• [Stated goal] Render the lines starting with the one containing "Where should I click to: Enable" and ending after the one containing "click(x=28, y=105)" as a numbered list, omitting blank lines and including no other entries.

• [Records to use]

━━━━

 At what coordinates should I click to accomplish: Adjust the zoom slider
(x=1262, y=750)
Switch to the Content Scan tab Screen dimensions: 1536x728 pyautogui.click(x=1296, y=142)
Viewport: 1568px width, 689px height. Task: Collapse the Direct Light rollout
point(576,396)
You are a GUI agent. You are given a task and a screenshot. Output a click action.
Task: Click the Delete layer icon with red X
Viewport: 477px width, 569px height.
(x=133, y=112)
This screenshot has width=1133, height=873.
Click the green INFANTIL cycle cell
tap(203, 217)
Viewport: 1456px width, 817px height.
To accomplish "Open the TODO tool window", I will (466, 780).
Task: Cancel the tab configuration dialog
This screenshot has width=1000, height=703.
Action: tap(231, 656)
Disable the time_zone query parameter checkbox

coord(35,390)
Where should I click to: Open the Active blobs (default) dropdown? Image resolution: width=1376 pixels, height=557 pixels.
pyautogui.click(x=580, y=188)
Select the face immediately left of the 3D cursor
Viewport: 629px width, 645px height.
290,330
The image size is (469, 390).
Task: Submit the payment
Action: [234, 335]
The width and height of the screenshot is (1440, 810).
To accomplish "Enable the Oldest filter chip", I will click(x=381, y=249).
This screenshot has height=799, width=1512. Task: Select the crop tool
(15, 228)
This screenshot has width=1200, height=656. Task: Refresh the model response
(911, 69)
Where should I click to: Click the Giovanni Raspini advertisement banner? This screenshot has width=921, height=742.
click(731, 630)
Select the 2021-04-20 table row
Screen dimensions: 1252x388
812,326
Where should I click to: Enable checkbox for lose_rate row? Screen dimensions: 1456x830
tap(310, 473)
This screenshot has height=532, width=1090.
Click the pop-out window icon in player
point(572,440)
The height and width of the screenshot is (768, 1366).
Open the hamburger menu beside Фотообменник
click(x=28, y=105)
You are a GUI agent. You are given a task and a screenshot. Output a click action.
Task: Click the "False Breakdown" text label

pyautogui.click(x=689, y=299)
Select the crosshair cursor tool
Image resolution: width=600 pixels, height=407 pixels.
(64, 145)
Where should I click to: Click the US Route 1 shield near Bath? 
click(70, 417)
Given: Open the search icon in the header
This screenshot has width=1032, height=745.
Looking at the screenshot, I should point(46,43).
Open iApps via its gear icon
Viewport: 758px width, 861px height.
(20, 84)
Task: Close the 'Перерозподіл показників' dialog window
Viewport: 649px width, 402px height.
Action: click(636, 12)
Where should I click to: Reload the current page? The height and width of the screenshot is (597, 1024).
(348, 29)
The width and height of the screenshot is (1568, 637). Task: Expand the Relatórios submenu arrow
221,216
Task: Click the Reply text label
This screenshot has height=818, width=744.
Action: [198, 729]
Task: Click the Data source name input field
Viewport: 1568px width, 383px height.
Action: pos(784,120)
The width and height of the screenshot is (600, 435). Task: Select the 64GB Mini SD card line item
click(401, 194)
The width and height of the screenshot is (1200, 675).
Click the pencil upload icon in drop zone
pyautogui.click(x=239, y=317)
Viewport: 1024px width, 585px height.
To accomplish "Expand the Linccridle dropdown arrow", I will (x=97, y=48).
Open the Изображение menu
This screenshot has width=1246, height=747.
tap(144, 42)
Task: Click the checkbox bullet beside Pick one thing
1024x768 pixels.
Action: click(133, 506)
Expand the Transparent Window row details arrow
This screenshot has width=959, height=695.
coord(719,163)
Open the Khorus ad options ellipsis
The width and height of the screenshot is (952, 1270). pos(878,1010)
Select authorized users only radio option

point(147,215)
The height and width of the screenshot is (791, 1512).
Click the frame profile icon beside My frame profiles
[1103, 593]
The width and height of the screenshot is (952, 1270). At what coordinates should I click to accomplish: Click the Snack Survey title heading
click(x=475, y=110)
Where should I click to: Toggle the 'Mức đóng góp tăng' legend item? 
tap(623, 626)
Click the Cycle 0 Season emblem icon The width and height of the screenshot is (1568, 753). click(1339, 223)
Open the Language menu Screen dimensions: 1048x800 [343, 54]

━━━━

• [The solution]
1. Where should I click to: Enable checkbox for lose_rate row? Screen dimensions: 1456x830
2. tap(310, 473)
3. This screenshot has height=532, width=1090.
4. Click the pop-out window icon in player
5. point(572,440)
6. The height and width of the screenshot is (768, 1366).
7. Open the hamburger menu beside Фотообменник
8. click(x=28, y=105)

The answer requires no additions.